### [WHAT IS REQUIRED]
Return each entry exactly, omitting nothing.

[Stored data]
_ _ _ _

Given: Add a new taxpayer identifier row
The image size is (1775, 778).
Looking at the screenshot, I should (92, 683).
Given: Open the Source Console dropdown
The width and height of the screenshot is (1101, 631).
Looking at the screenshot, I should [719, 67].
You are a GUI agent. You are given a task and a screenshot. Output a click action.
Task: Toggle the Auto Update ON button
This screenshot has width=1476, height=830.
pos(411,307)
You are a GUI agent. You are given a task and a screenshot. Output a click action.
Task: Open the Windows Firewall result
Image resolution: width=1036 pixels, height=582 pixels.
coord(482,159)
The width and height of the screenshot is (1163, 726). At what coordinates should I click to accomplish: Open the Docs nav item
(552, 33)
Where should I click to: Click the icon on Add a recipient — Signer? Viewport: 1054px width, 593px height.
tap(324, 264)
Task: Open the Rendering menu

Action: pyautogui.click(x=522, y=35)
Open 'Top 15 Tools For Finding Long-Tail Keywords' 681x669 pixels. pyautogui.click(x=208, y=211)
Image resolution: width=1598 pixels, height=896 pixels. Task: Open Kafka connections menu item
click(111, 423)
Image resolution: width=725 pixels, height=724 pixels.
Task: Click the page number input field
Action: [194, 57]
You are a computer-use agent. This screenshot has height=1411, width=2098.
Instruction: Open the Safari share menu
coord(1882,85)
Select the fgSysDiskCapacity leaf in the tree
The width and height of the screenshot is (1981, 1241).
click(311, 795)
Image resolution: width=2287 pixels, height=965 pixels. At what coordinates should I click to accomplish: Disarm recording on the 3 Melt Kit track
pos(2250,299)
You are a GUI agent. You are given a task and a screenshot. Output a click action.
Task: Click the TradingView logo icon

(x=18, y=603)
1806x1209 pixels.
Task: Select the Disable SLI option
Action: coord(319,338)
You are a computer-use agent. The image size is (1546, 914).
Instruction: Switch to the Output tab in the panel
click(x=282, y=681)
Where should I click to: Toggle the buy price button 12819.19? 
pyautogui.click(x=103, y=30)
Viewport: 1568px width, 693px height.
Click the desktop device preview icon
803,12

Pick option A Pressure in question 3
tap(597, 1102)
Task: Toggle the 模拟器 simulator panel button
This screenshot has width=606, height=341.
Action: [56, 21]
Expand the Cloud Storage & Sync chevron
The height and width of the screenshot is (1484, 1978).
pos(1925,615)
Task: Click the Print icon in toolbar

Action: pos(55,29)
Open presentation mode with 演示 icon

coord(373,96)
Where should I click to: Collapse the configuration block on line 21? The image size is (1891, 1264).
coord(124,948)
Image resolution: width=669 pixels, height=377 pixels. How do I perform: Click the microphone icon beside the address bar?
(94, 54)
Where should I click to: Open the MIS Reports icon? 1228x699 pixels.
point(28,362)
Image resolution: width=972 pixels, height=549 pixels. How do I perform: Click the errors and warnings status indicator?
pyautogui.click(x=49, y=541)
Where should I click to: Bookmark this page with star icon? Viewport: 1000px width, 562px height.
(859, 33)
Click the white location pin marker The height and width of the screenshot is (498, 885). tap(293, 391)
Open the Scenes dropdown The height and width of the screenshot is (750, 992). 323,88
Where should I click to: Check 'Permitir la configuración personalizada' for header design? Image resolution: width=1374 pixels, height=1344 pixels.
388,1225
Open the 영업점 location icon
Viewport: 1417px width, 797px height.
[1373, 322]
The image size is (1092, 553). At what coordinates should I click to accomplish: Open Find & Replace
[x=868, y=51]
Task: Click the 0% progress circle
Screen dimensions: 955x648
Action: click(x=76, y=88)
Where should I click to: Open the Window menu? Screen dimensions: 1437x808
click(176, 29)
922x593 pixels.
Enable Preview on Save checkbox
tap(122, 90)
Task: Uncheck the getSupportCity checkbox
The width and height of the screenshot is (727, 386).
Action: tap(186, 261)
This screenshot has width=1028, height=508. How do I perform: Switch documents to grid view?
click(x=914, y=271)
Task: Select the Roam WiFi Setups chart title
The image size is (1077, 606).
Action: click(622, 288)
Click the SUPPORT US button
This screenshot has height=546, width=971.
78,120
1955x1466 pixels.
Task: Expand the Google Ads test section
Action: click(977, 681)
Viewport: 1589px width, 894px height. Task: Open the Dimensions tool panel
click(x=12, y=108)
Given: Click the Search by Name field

_ _ _ _

### [WRITTEN RESPONSE]
Given: Add a new taxpayer identifier row
The image size is (1775, 778).
Looking at the screenshot, I should (92, 683).
Given: Open the Source Console dropdown
The width and height of the screenshot is (1101, 631).
Looking at the screenshot, I should [719, 67].
You are a GUI agent. You are given a task and a screenshot. Output a click action.
Task: Toggle the Auto Update ON button
This screenshot has width=1476, height=830.
pos(411,307)
You are a GUI agent. You are given a task and a screenshot. Output a click action.
Task: Open the Windows Firewall result
Image resolution: width=1036 pixels, height=582 pixels.
coord(482,159)
The width and height of the screenshot is (1163, 726). At what coordinates should I click to accomplish: Open the Docs nav item
(552, 33)
Where should I click to: Click the icon on Add a recipient — Signer? Viewport: 1054px width, 593px height.
tap(324, 264)
Task: Open the Rendering menu

Action: pyautogui.click(x=522, y=35)
Open 'Top 15 Tools For Finding Long-Tail Keywords' 681x669 pixels. pyautogui.click(x=208, y=211)
Image resolution: width=1598 pixels, height=896 pixels. Task: Open Kafka connections menu item
click(111, 423)
Image resolution: width=725 pixels, height=724 pixels.
Task: Click the page number input field
Action: [194, 57]
You are a computer-use agent. This screenshot has height=1411, width=2098.
Instruction: Open the Safari share menu
coord(1882,85)
Select the fgSysDiskCapacity leaf in the tree
The width and height of the screenshot is (1981, 1241).
click(311, 795)
Image resolution: width=2287 pixels, height=965 pixels. At what coordinates should I click to accomplish: Disarm recording on the 3 Melt Kit track
pos(2250,299)
You are a GUI agent. You are given a task and a screenshot. Output a click action.
Task: Click the TradingView logo icon

(x=18, y=603)
1806x1209 pixels.
Task: Select the Disable SLI option
Action: coord(319,338)
You are a computer-use agent. The image size is (1546, 914).
Instruction: Switch to the Output tab in the panel
click(x=282, y=681)
Where should I click to: Toggle the buy price button 12819.19? 
pyautogui.click(x=103, y=30)
Viewport: 1568px width, 693px height.
Click the desktop device preview icon
803,12

Pick option A Pressure in question 3
tap(597, 1102)
Task: Toggle the 模拟器 simulator panel button
This screenshot has width=606, height=341.
Action: [56, 21]
Expand the Cloud Storage & Sync chevron
The height and width of the screenshot is (1484, 1978).
pos(1925,615)
Task: Click the Print icon in toolbar

Action: pos(55,29)
Open presentation mode with 演示 icon

coord(373,96)
Where should I click to: Collapse the configuration block on line 21? The image size is (1891, 1264).
coord(124,948)
Image resolution: width=669 pixels, height=377 pixels. How do I perform: Click the microphone icon beside the address bar?
(94, 54)
Where should I click to: Open the MIS Reports icon? 1228x699 pixels.
point(28,362)
Image resolution: width=972 pixels, height=549 pixels. How do I perform: Click the errors and warnings status indicator?
pyautogui.click(x=49, y=541)
Where should I click to: Bookmark this page with star icon? Viewport: 1000px width, 562px height.
(859, 33)
Click the white location pin marker The height and width of the screenshot is (498, 885). tap(293, 391)
Open the Scenes dropdown The height and width of the screenshot is (750, 992). 323,88
Where should I click to: Check 'Permitir la configuración personalizada' for header design? Image resolution: width=1374 pixels, height=1344 pixels.
388,1225
Open the 영업점 location icon
Viewport: 1417px width, 797px height.
[1373, 322]
The image size is (1092, 553). At what coordinates should I click to accomplish: Open Find & Replace
[x=868, y=51]
Task: Click the 0% progress circle
Screen dimensions: 955x648
Action: click(x=76, y=88)
Where should I click to: Open the Window menu? Screen dimensions: 1437x808
click(176, 29)
922x593 pixels.
Enable Preview on Save checkbox
tap(122, 90)
Task: Uncheck the getSupportCity checkbox
The width and height of the screenshot is (727, 386).
Action: tap(186, 261)
This screenshot has width=1028, height=508. How do I perform: Switch documents to grid view?
click(x=914, y=271)
Task: Select the Roam WiFi Setups chart title
The image size is (1077, 606).
Action: click(622, 288)
Click the SUPPORT US button
This screenshot has height=546, width=971.
78,120
1955x1466 pixels.
Task: Expand the Google Ads test section
Action: click(977, 681)
Viewport: 1589px width, 894px height. Task: Open the Dimensions tool panel
click(x=12, y=108)
Given: Click the Search by Name field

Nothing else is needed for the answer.